SPORTS

Sports are physical contests that are pursued for the sake of achieving goals and overcoming problems. Sports are a component of every culture, past and present, yet each culture defines sports differently. The definitions that clarify the relationship between sports and play, games, and competitions are the most beneficial. "Play is purposeless activity, for its own sake, the reverse of labour," declared German scholar Carl Diem. Humans labour because it is required of them; they play because it is their desire. Play is autotelic, which means it has its own objectives. It is a completely choice and non-coerced act. Recaciltrant children who are forced to compete in a game of football (soccer) by their parents or teachers are not truly involved in a sport. Neither is a professional. Motives are commonly mingled in the real world, making it nearly impossible to distinguish them. Nonetheless, a clear definition is required to make practical decisions regarding what is and is not a play example.




There are at least two different types of games. The first is uninhibited and uninhibited. There are numerous examples. A child notices a flat stone and picks it up, sending it skipping across the pond's surface. With a laugh, a grownup realises he's made an inadvertent joke. Neither action is premeditated, and both are, at the very least, unrestricted. The second type of game is controlled. There are regulations that govern which actions are legal and which are illegal. These restrictions turn unstructured play into games, which are referred to as rule-bound or regulated play. Leapfrog, chess, "playing house," and basketball are all games with different rules, some with simple rules and others with more complicated ones. In reality, rule books for sports like basketball can run into the hundreds of pages.
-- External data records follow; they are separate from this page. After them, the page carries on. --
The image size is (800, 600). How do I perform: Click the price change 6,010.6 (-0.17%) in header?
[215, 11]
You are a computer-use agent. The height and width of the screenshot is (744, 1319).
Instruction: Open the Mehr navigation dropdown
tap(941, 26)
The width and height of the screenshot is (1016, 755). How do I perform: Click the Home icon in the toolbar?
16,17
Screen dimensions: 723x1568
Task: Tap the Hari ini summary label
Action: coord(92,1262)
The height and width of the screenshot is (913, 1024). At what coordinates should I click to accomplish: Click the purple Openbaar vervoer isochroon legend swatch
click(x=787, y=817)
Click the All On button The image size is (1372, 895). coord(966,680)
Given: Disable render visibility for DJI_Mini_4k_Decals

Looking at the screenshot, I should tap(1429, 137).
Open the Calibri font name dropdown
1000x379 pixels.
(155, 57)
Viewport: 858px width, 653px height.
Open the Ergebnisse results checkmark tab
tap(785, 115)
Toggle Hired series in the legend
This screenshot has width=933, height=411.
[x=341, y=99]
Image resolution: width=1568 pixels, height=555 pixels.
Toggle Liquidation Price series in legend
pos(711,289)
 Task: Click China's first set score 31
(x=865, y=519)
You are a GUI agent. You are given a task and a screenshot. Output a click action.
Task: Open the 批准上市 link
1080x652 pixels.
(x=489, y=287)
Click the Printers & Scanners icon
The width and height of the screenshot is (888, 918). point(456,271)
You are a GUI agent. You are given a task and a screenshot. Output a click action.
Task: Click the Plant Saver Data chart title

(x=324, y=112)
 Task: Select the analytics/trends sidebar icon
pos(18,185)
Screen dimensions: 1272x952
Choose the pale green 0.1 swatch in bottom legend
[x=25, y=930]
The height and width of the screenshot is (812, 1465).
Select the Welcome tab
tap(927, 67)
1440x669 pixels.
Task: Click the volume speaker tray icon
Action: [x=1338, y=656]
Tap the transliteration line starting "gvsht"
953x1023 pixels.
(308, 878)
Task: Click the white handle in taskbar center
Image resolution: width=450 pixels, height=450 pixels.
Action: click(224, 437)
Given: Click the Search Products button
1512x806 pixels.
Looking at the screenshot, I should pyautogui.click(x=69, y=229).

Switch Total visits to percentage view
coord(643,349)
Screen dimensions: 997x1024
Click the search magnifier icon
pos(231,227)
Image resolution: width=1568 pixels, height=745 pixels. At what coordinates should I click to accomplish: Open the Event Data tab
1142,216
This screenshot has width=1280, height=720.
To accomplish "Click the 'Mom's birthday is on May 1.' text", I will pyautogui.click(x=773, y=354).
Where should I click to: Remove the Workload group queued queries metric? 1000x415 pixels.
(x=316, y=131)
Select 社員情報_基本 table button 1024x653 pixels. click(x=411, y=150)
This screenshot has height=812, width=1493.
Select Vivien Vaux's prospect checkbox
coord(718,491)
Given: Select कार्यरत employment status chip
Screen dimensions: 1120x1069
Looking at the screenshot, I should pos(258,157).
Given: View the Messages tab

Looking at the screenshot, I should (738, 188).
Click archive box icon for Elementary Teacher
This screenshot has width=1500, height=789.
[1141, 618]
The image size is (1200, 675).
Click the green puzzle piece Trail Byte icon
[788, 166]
Nobody knows when sports started. Since it is impossible to conceive a time when children did not spontaneously run races or wrestle, it seems apparent that sports have always been a part of children's play, but the origins of sports as autotelic physical contests for adults can only be speculated. Hunters are shown in prehistoric art, but it's unclear whether they pursued their prey with the deadly determination of a hunter or with the joyous abandon of a sportsman. Hunting, on the other hand, became an aim in itself—at least for royalty and nobility—as evidenced by the rich literary and iconographic evidence of all ancient civilizations. Ball games were also widespread among ancient peoples as diverse as the Chinese and the Aztecs, according to archaeological evidence. Ball games, such as the Japanese football game kemari, were sports in the strictest sense if they were contests rather than noncompetitive ritual acts. The evidence supplied by Greek and Roman antiquity, which demonstrates that ball games were for the most part fun hobbies like those suggested for health by the Greek physician Galen in the 2nd century CE, shows that they cannot simply be presumed to be contests.